Aug 25, 2003  •  Post A Comment

What does Court TV want? Why, Court TV wants what everybody wants, of course. It wants younger viewers! We could have guessed that, anyway, but we have it on the best authority, this very publication’s. In a story about Court TV for the Aug. 18 issue of TelevisionWeek.
Court TV was founded to carry televised trials, but eeww, that sounds so dull and so demographically dangerous. “We want a sticky audience, a lean-forward audience,” Court TV executive Charlie Collier is quoted as saying during a discussion of Court TV’s lively new hot-hot-hot Saturday night prime-time lineup. The story spells it out even more clearly: “The entire effort is tied to Court TV’s push for a hipper, younger audience. …”
Yes, hipper! Yes, younger! They can’t be too young, they can’t be too hip. Hop, skip and surf the universe and you find channels that share a common, surging, earthy yearning-a yearning for young’uns. They’re sort of like pedophiles in a way-asexual pedophiles. Thus I expect any day to read that Nick Jr., the tot-targeted subsidiary of Nickelodeon, is dissatisfied with those doddering 2- to 5-year-olds and wants more of those zippy 1- to 3-year-olds in its daily wide-eyed audience.
And say, how about those 6-month- to 9-month-olds? There’s a big market there, and who the heck is tapping it? It’s got to be tapped, because that’s what markets are for.
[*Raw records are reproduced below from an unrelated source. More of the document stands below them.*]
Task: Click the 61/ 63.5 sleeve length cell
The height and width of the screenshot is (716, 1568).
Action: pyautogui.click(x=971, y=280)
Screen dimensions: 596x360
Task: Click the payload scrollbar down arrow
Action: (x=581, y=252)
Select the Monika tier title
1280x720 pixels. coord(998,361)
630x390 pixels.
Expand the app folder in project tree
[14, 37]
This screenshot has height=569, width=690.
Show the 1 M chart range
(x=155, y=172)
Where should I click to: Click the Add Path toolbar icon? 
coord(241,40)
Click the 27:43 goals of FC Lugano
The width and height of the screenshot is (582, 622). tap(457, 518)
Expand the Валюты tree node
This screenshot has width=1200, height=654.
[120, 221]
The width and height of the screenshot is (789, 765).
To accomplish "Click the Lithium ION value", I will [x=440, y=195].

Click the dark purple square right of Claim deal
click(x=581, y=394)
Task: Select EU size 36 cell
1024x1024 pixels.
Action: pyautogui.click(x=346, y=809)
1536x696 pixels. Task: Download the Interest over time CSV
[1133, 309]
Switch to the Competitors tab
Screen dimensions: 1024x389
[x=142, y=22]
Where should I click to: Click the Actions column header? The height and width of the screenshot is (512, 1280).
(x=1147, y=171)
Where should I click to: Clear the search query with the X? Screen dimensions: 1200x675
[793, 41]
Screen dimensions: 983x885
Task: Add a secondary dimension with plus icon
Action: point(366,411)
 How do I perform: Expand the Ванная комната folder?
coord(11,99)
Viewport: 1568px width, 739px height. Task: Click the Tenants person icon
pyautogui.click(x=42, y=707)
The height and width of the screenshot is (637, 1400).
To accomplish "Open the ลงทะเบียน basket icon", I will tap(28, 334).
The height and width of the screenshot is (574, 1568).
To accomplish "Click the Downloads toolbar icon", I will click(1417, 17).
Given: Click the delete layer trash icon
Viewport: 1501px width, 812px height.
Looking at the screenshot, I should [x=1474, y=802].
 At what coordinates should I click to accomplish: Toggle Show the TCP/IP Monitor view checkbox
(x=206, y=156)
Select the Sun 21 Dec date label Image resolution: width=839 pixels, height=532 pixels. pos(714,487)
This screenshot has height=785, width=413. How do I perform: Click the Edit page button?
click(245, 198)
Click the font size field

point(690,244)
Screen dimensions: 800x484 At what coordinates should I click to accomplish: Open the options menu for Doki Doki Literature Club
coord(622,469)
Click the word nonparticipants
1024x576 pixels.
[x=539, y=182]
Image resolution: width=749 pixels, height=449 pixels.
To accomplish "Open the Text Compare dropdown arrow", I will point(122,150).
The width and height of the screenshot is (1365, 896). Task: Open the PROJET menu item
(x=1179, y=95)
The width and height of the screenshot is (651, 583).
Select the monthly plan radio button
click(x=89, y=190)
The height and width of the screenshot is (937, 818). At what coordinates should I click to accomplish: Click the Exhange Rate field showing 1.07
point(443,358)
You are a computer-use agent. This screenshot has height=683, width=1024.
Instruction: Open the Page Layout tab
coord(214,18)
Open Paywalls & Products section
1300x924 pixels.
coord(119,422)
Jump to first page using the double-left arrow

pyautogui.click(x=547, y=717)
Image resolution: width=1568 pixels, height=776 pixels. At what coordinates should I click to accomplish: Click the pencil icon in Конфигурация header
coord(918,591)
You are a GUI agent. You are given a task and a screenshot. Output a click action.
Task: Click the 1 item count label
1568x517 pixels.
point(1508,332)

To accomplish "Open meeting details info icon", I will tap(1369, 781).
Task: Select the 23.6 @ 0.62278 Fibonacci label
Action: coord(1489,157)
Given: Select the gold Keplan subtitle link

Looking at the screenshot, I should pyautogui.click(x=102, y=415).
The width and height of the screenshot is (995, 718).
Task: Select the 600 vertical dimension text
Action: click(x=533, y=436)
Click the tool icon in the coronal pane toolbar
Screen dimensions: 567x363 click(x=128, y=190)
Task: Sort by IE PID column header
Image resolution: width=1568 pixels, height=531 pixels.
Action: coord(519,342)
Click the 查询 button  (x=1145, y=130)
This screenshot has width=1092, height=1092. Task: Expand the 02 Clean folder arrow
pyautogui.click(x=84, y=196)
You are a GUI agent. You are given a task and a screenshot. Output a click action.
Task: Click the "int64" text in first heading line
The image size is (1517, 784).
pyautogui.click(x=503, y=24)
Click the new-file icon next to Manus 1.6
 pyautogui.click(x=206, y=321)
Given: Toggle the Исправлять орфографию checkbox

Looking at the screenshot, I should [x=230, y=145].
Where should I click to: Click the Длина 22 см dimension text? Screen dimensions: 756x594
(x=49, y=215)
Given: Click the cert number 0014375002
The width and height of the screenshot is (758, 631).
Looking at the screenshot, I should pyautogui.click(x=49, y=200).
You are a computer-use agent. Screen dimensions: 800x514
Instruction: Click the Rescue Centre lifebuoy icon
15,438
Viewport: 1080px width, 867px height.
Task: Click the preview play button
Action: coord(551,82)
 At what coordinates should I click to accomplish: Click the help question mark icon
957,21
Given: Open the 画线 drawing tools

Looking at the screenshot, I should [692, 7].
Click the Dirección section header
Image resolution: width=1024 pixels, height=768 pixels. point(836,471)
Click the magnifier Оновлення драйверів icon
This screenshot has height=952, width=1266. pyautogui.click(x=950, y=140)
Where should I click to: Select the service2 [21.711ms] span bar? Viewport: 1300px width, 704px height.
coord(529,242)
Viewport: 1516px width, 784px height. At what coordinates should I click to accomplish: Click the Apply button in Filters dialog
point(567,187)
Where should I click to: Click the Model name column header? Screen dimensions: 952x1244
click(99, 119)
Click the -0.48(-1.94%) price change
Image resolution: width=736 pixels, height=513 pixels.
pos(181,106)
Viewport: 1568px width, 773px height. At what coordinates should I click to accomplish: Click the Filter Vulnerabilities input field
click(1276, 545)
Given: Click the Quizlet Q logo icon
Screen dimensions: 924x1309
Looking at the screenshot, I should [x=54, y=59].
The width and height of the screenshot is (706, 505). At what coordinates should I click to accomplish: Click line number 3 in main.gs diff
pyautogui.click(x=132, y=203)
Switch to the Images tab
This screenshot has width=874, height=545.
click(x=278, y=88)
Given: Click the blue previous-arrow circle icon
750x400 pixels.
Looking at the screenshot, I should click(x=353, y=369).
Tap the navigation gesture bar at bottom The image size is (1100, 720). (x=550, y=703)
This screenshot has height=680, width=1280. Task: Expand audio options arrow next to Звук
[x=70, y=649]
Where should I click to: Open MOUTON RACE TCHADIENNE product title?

Why stop at 6 months? Why for that matter stop at one day? Madison Avenue needs a way to reach those acquisitive young minds from the moment they technically are minds. “It’s a child, not a choice,” say the anti-abortion bumper stickers. But that child will one day be making choices! Important choices about whether to eat Yummybuns or Tummyfunz for breakfast, and what brand of jammies to eat them in.
Younger, younger, younger. Did you know the History Channel wants younger viewers? True! How will they go about luring them? Well, clearly, they’ll have to make history less “historical.” Such a downer of a word, anyway-“History.” Blegh. Remember how wise it seemed for TLC to jettison that off-putting term “Learning” from its name. So the History Channel is trying to do hipper history. Maybe documentaries about Elvis and the Beatles; Lord knows we all need more of those. Actual History Channel “documentary” televised in June: “Comic Book Superheroes Unmasked.”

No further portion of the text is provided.